Michael Vick entering college football coaching puts Virginia Tech's Brent Pry on notice
Michael Vick became the latest NFL legend to dip his toe into college football coaching when Norfolk State hired him to lead its program.
The news, first reported by The Virginian-Pilot, was confirmed by Vick Tuesday night via a post on his verified Facebook page.
And for most of us who are not particularly invested in Norfolk State football, that means just one thing: Better watch your back, Brent Pry!
Who’s Brent Pry? He’s the largely unremarkable coach at Virginia Tech who has gone 3-8, 7-6 and 6-6 in three seasons and would probably not be recognized at any grocery store or airplane terminal in America beyond a 30-mile radius from Blacksburg.
That's not intended to be a knock on Pry, who made his name as James Franklin’s defensive coordinator at Vanderbilt and Penn State and parlayed that into a contract making $4.75 million a year. Nice work if you can get it.
But let’s be real for a second. Vick is a star. A cultural icon, even, despite misdeeds in his past that he’s worked hard to atone for. And he’s especially a star at Virginia Tech, the school he put on the map by taking the Hokies to the brink of a national title in 1999.
Do we really need to put two and two together here?
If Vick shows even a hint of competence as a head coach this coming year, and Virginia Tech continues on its current mediocre path, athletics director Whit Babcock (or whoever replaces him) will have no choice. Vick is coming for this job, and good luck being the guy who tells the Hokies’ fan base the most important player in school history needs to pay his dues for a few more years.
That’s not how this stuff works anymore (see Sanders, Deion), and that’s probably a good thing.
Coaching competence, development and experience matter in college football, but this is now a game of paid-for player acquisition and roster building through the transfer portal, which require a different set of skills than the traditional model.
Will Vick know what he’s doing on the sidelines? Impossible to say. He’s never coached.
But ideas that were once laughed at are now part of the mainstream thought in college football. And anyway, what does Virginia Tech have to lose? Since Frank Beamer retired at the end of the 2015 season, the program’s record is 60-53. Its identity as a scrappy little powerhouse in the shadow of the Blue Ridge Mountains has been replaced by complete irrelevance. As we’ve come to learn over the last decade, Beamer — and Vick, too — made that job look a whole lot easier than it actually is.

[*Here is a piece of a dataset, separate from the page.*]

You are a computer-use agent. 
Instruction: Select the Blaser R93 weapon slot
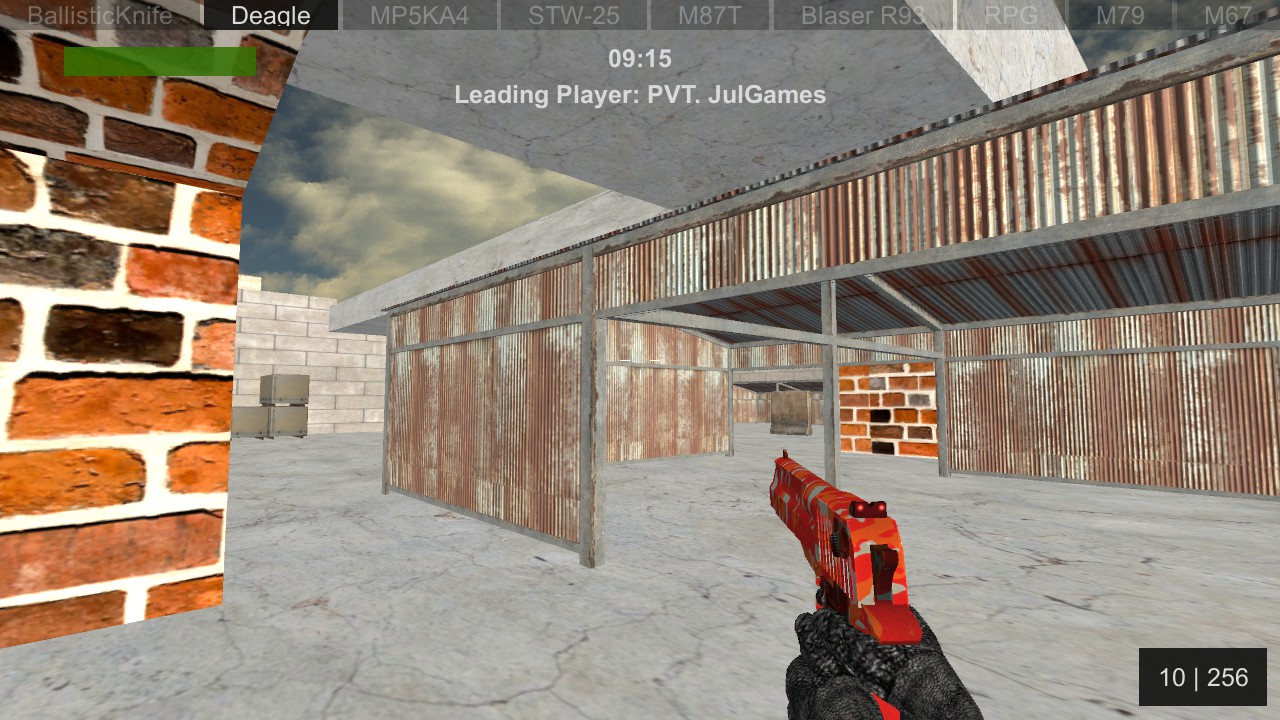click(862, 15)
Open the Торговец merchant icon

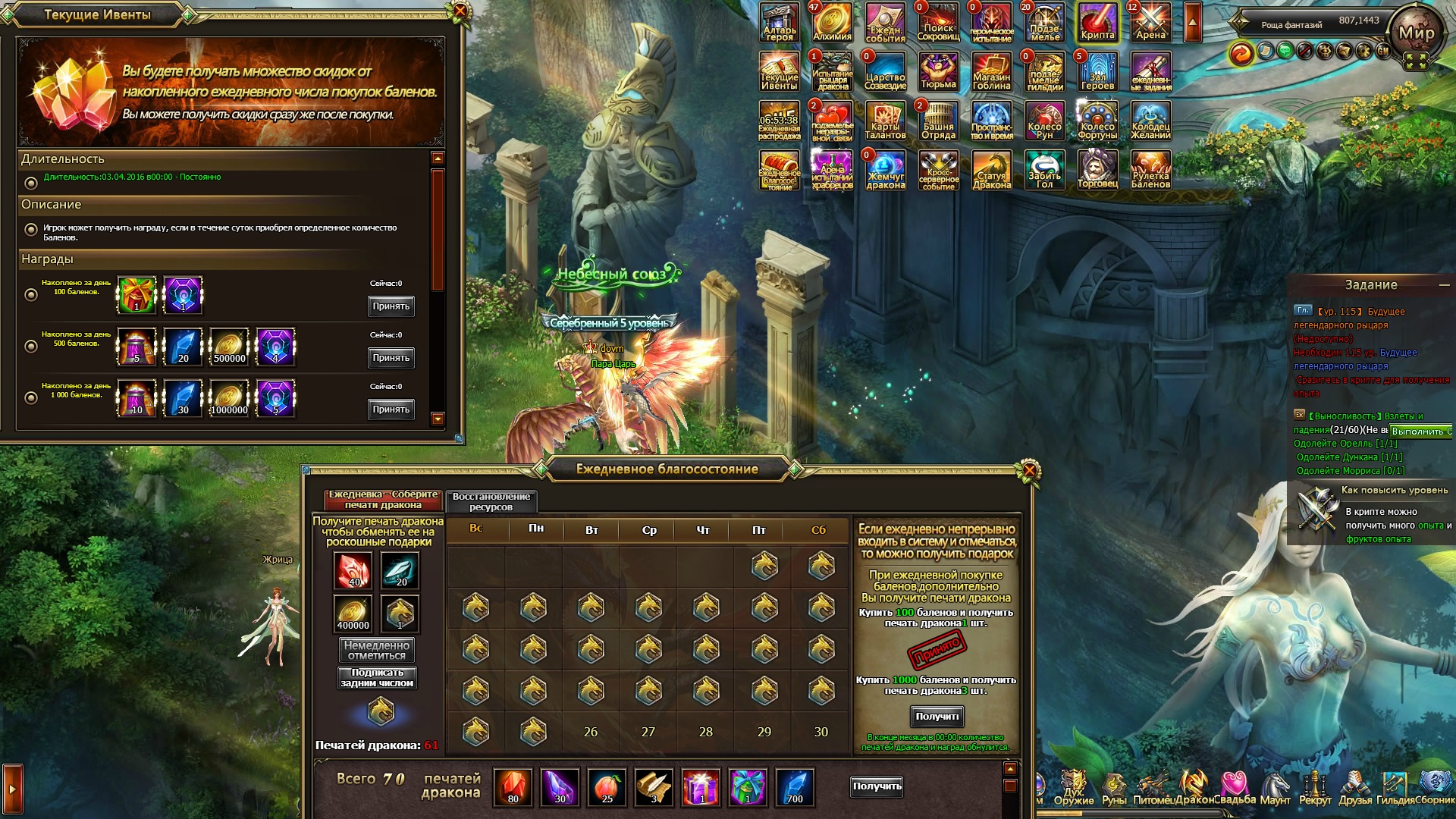[x=1097, y=170]
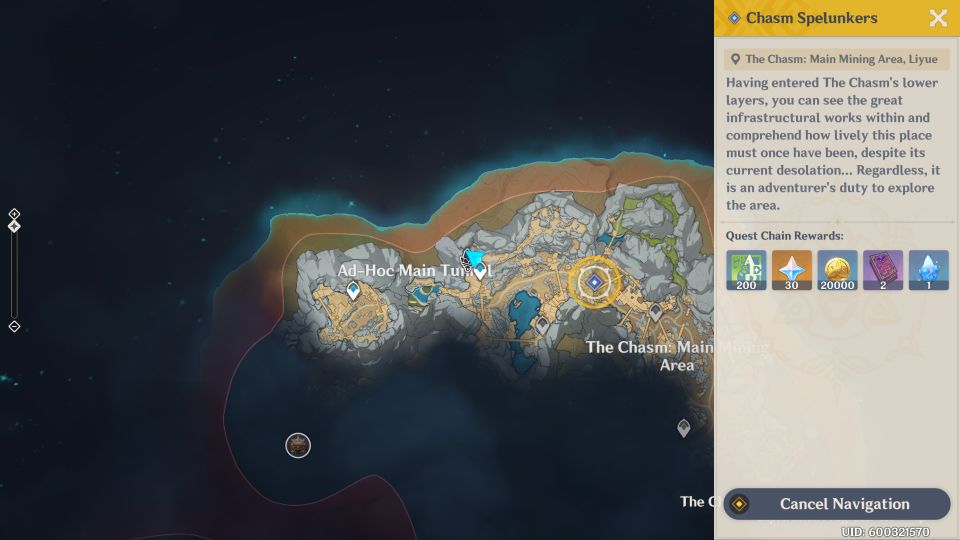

That’s why this scenario is going to be fascinating to follow over the next 12 months.
Virginia Tech has a great fan base that hungers for a winner, if not an outright return to the Beamer era when they were regularly competing for conference championships. Vick has the star power to reignite interest in Virginia Tech, and don’t think for a second that other athletics directors and school presidents haven’t noticed how Sanders has transformed Colorado’s national image — and not just as a football program.

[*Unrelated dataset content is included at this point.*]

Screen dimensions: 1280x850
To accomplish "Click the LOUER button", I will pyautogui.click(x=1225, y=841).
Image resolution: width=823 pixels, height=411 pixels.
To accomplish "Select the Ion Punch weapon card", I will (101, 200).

For people of a certain age — OK, my age — Vick was like something we had never seen before in football. Now, we are used to quarterbacks who can dominate games with their speed in addition to their passing. But when Vick showed up at Virginia Tech, and then later with the Atlanta Falcons as the first Black quarterback to be drafted No. 1 overall, he was one of one. For a lot of reasons, he’s truly one of the landmark players in the history of the sport.

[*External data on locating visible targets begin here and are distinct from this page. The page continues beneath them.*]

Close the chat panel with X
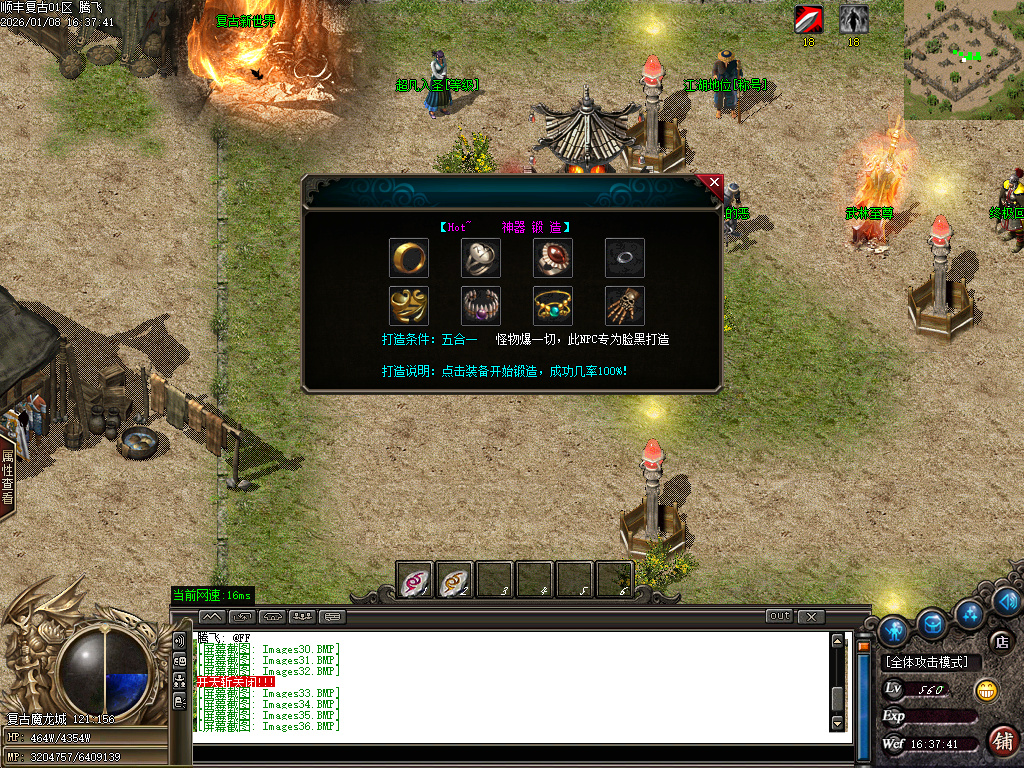The width and height of the screenshot is (1024, 768). pyautogui.click(x=811, y=616)
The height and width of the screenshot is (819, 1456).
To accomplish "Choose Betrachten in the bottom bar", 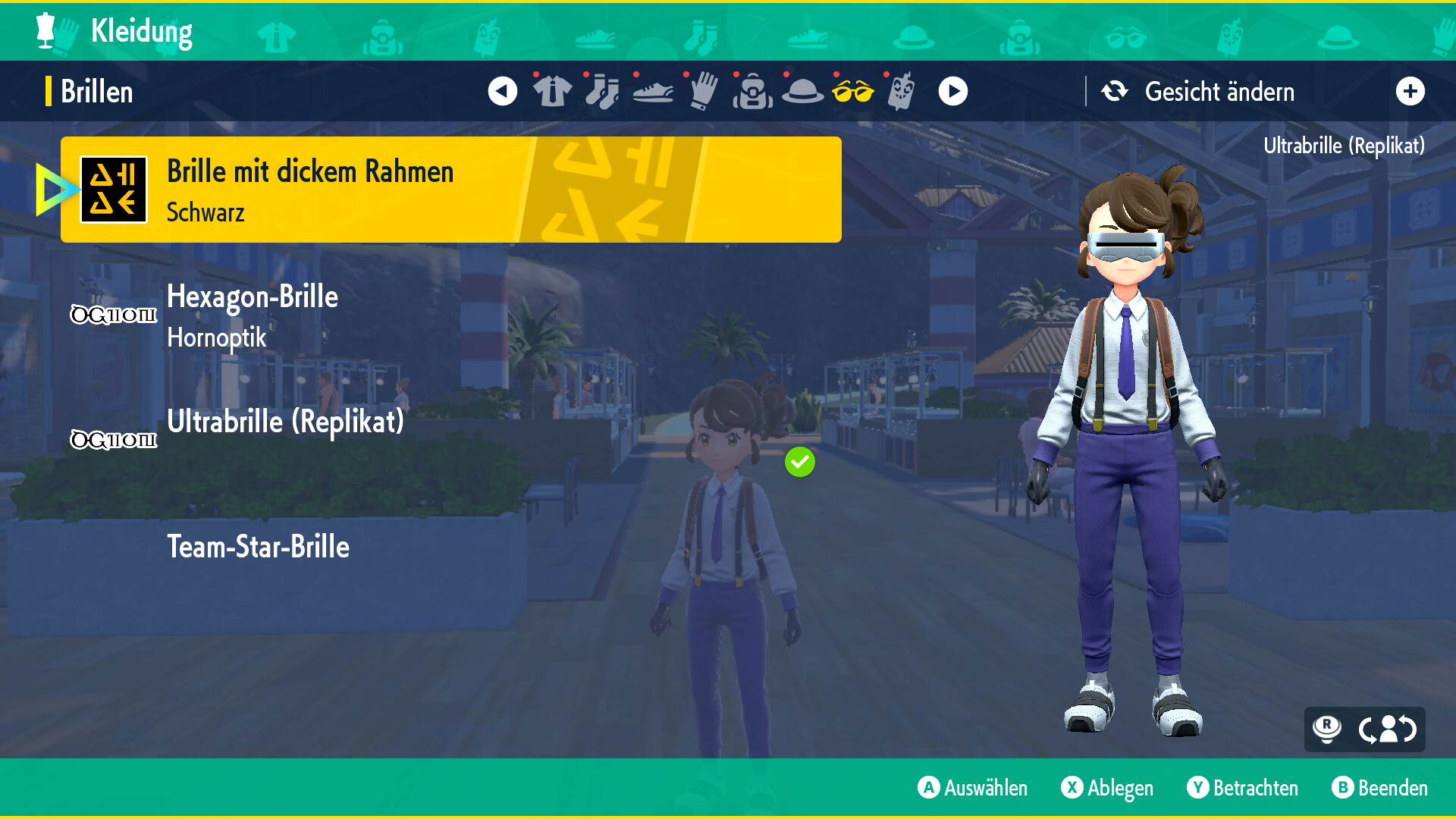I will (x=1242, y=788).
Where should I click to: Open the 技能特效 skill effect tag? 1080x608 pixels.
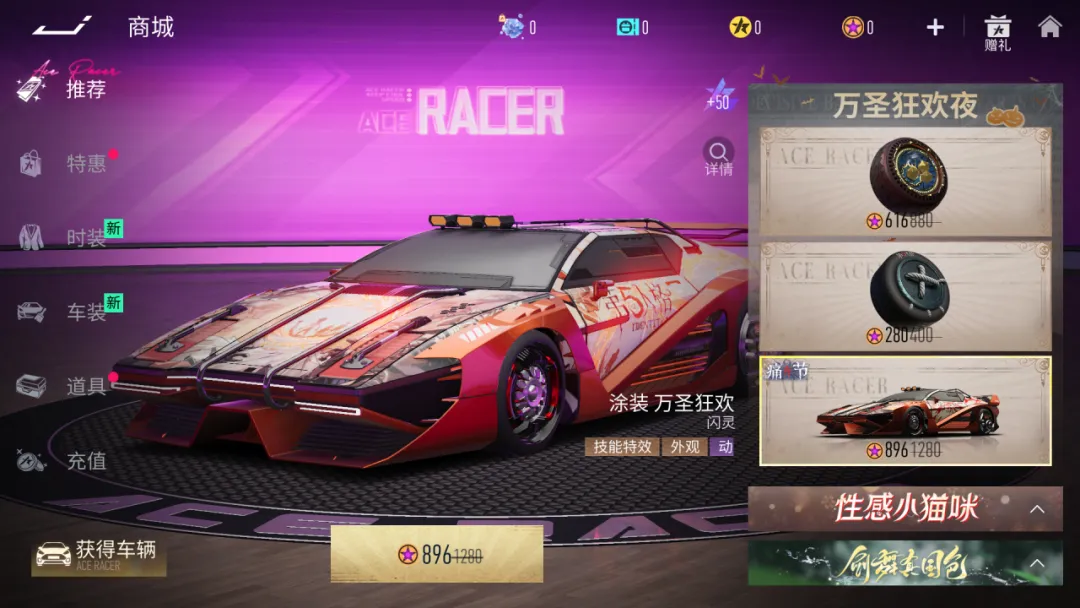tap(621, 447)
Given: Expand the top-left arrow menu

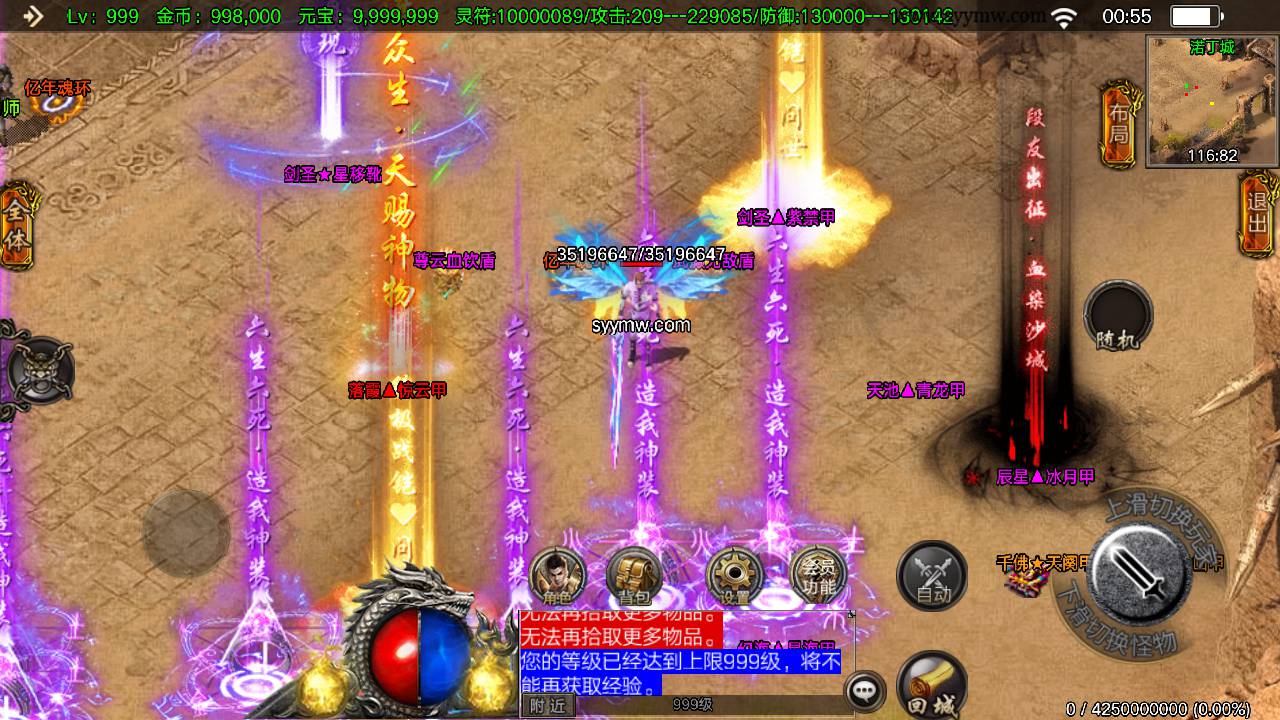Looking at the screenshot, I should [32, 16].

The next phase of Vick’s life wasn't a picnic. He spent 21 months in prison over the dogfighting ring he was part of, and dealt with significant financial troubles and lawsuits. But since then, Vick has put his life back together and worked in television with Fox Sports since the end of his NFL career.
Vick’s college coaching candidacy seemingly came out of nowhere, but it makes sense in this era. As schools navigate a new financial reality of paying players, a lot of schools are looking outside the box or are more willing to take chances on unproven coaches that they don’t have to pay $8 million a year.
Norfolk State, which plays at the FCS level, just fired Dawson Odums after he went 15-31 in four seasons. They have nothing to lose here. And when Vick shows up on the sidelines next fall, coaching just a few miles from where he grew up, it’s going to be pandemonium.
Maybe he gets a couple players. Maybe he wins a few games. It’s unlikely Vick will ever say this publicly, but the next move from there is obvious.
Will it happen? Will Vick get that fairytale return in a year or two to rescue his alma mater from its long-running misery?
That’s largely up to him. If he is good at the job, that is going to happen. If you’re Brent Pry — the guy who has the Virginia Tech job, in case you forgot — you’re on notice. The countdown to your assumed successor has begun.